プラチナ王子



「――っはあぁぁぁぁあ!? えぇええええ!?」

「いい反応だけど、うるさいわ」

「どちら様!?」


あたしじゃない! どちら様!?


ブルブルと震える手に持たれた鏡に映るのは、たれ目がちにアイラインが引かれたパッチリした二重に、長い睫毛の女の子。

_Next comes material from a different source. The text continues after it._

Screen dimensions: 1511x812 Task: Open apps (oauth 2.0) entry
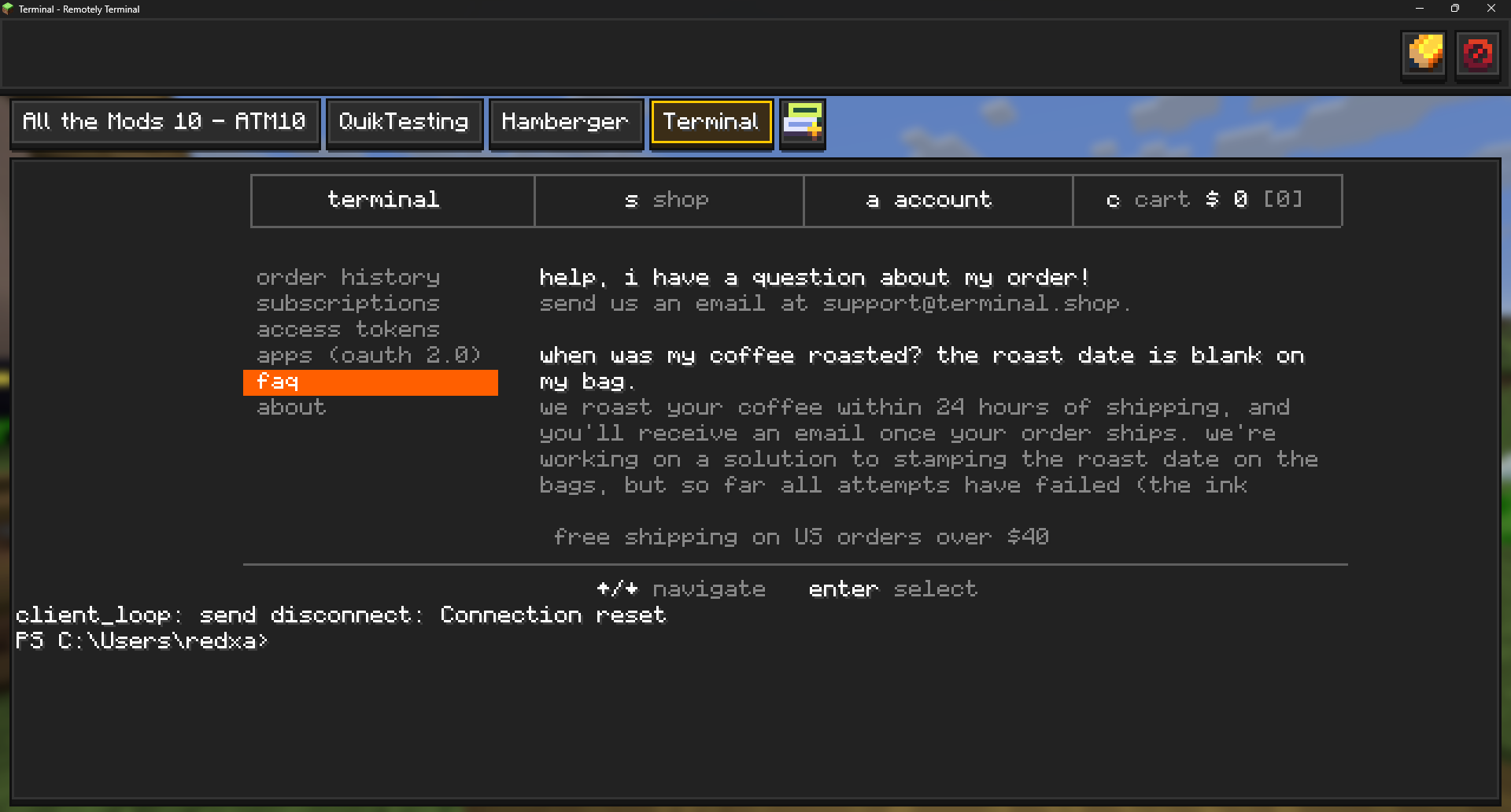[x=368, y=356]
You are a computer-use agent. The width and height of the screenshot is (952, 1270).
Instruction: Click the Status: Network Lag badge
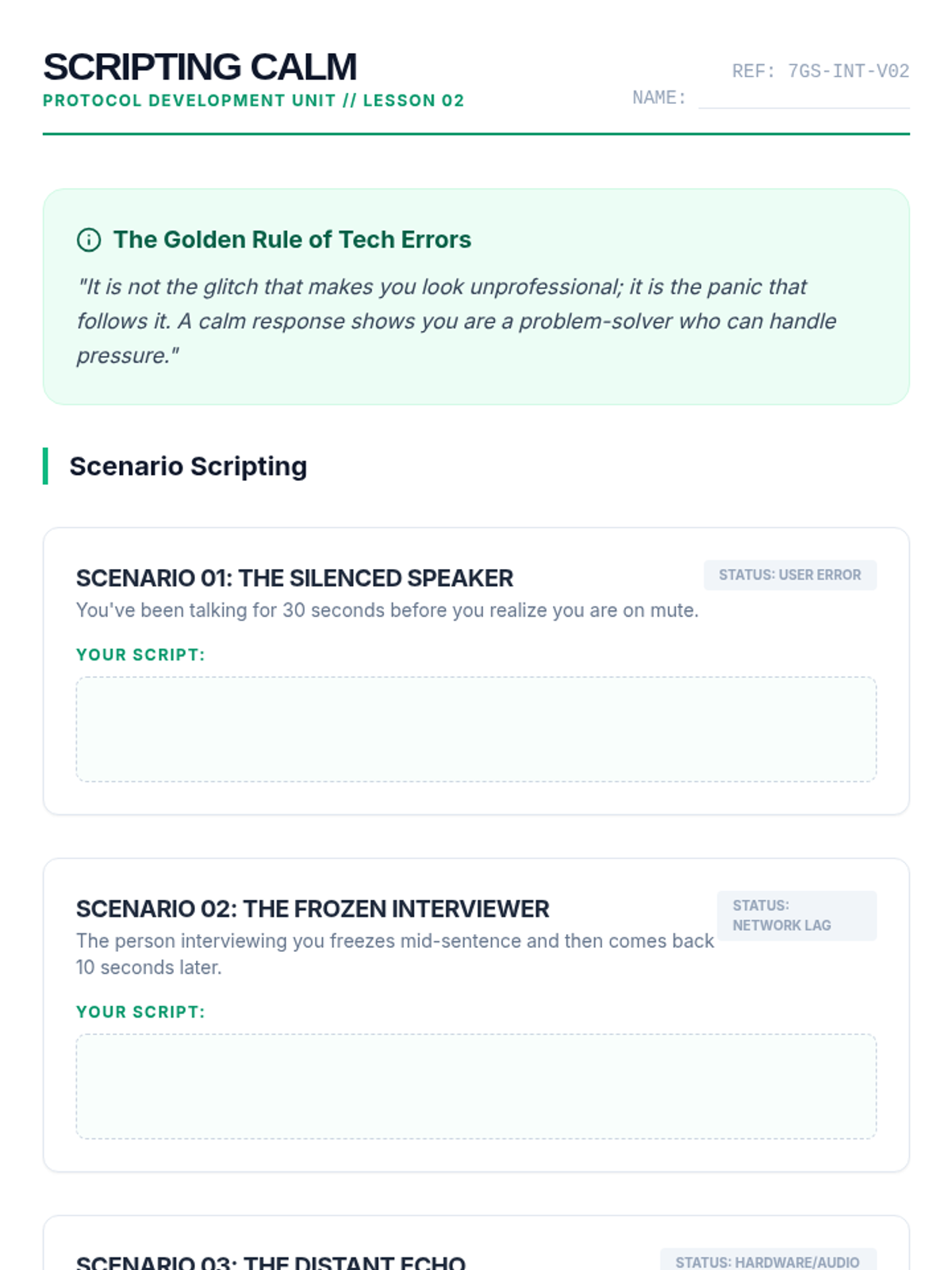tap(796, 916)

ふんわりとしたオレンジ色のチーク。ふっくらして、ツヤツヤ輝くベージュピンクの唇。ぱっつん前髪で、ランダムに巻かれたチョコブラウンの長い髪。


「べ、べべ……別人……」


化粧すげー……。ていうか普段のあたしとは180度違くした奈々の腕が信じられない……。


「奈々ってすごいね!」

「知ってるわ」

「いや~すごいよ……大聖が一瞬気付かなかったわけだよ……」


鏡をもう一度覗けば、やっぱり別人だけどちゃんと女の子に見える。


これで、あたしも少しは女の子だって思ってもらえるかなぁ……。


「気づいてないだろうけど、透は元々可愛いのよ」


奈々は鏡を取り上げ、あたしの背中を押してプライベートルームを出た。


「男はみんな、透に夢中ね」


くすっと妖艶に笑う奈々に苦笑い。


男は奈々に夢中ですよ……。


「昴も驚くわ」

「昴……?」

「えぇ、もうお昼だもの。そろそろ来るんじゃないかしら」

「楽しみだわ」と付け足して、奈々は接客に戻っていった。



昴……。昴も、可愛いって言ってくれるかなぁ。


言ってくれたら嬉しいなぁ……。



「おい透! ボサッとしてねぇで仕事しろ仕事!」

「はぃぃぃい!」


店長の喝で我に返り、あたしは急いで接客を始めた。